官术网_书友最值得收藏!

Bounded blocking queue

On the other hand, this technique may not be acceptable in the case in which each message is significant. For example, in a payment system, each user's submitted payment must be processed, and it is inadmissible to drop some. Consequently, instead of dropping a message and keeping the bounded queue as the method for handling the pushed data, we may block the producer once the limit has been reached. The queues that are characterized by the ability to block the producer are usually called blocking queues. An example of interaction using a blocking queue with the capacity of three elements is depicted in the following marble diagram:

Diagram 3.6. Example of Blocking Queue with a capacity of three items

Unfortunately, this technique negates all of the system's asynchronous behavior.
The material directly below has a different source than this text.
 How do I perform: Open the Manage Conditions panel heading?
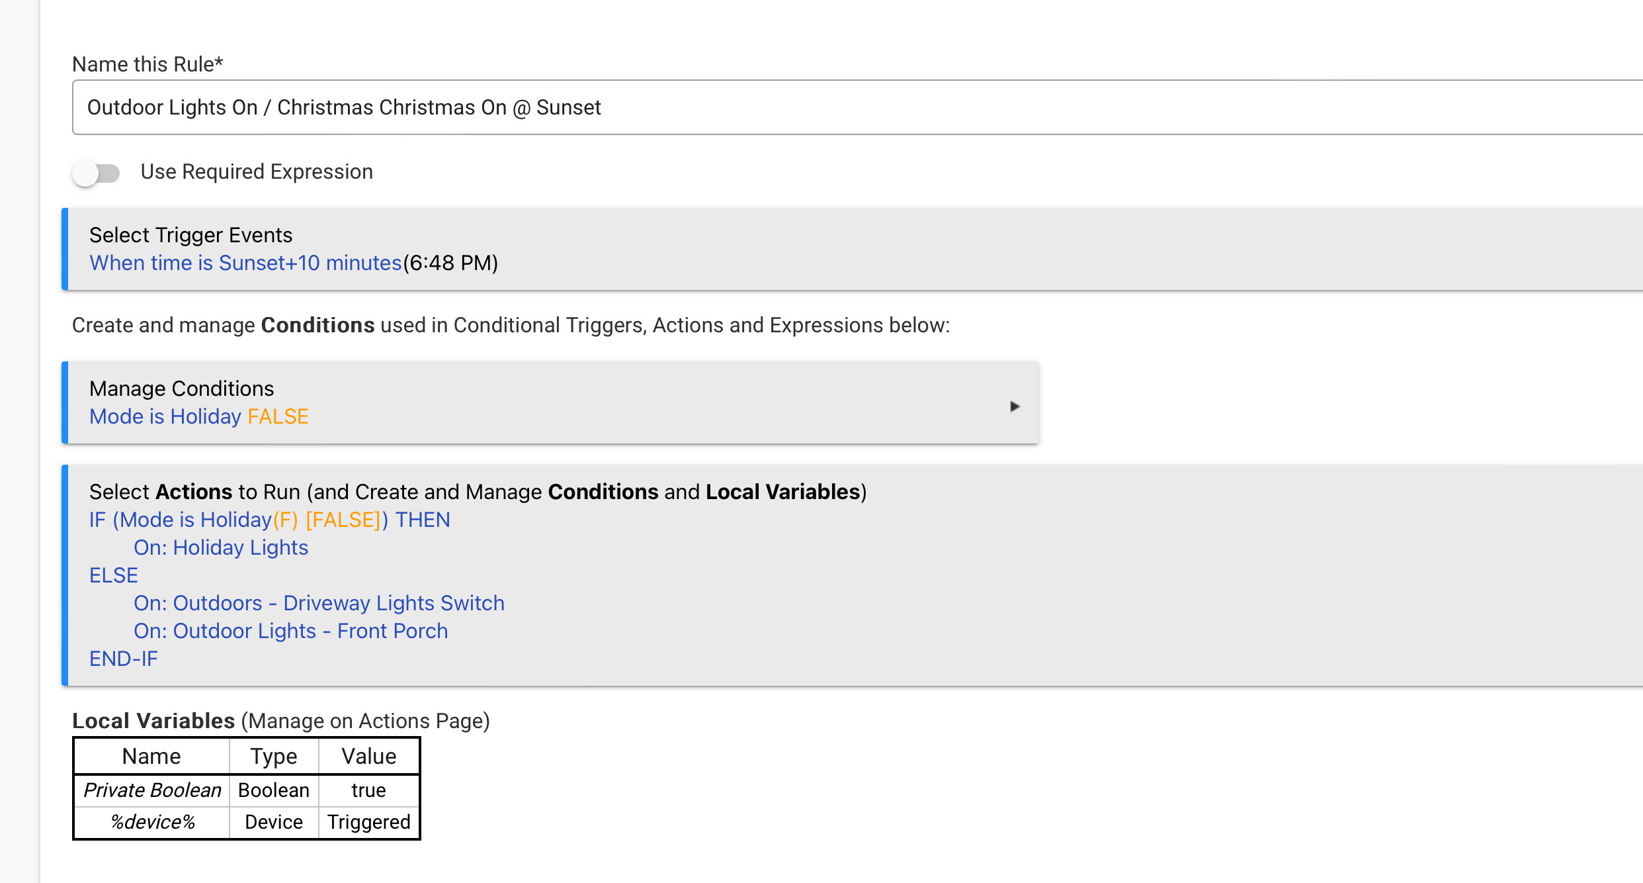pos(181,389)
In general, once the producer reaches the queue's limit, it will start being blocked and will be in that state until the consumer has drained an element and free space in the queue became available. We may then conclude that the throughput of the slowest consumer limits the overall throughput of the system. Subsequently, along with negating the asynchronous behavior, that technique also denies the efficient resource utilization. Consequently, none of the cases are acceptable if we want to achieve all three: Resilience, Elasticity, and Responsiveness

Moreover, the presence of the queues may complicate the overall design of the system and add an additional responsibility of finding a trade-off between the mentioned solutions, which is another challenge.

In general, an uncontrolled semantic of a pure push model may cause many undesired situations. This is why the Reactive Manifesto mentions the importance of the mechanism that allows systems to gracefully respond to a load, or in other words the need for the mechanism of backpressure control.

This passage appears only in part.